WHAT THE TASK ASKS: Look for the line containing "The height and" in the listing below; from there, output every line exactly, the last one included.

EXERCISE MATERIALS:
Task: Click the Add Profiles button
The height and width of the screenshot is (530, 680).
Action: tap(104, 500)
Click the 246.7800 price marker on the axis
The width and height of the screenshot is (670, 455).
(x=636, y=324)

RESPONSE TO THIS TASK:
The height and width of the screenshot is (530, 680).
Action: tap(104, 500)
Click the 246.7800 price marker on the axis
The width and height of the screenshot is (670, 455).
(x=636, y=324)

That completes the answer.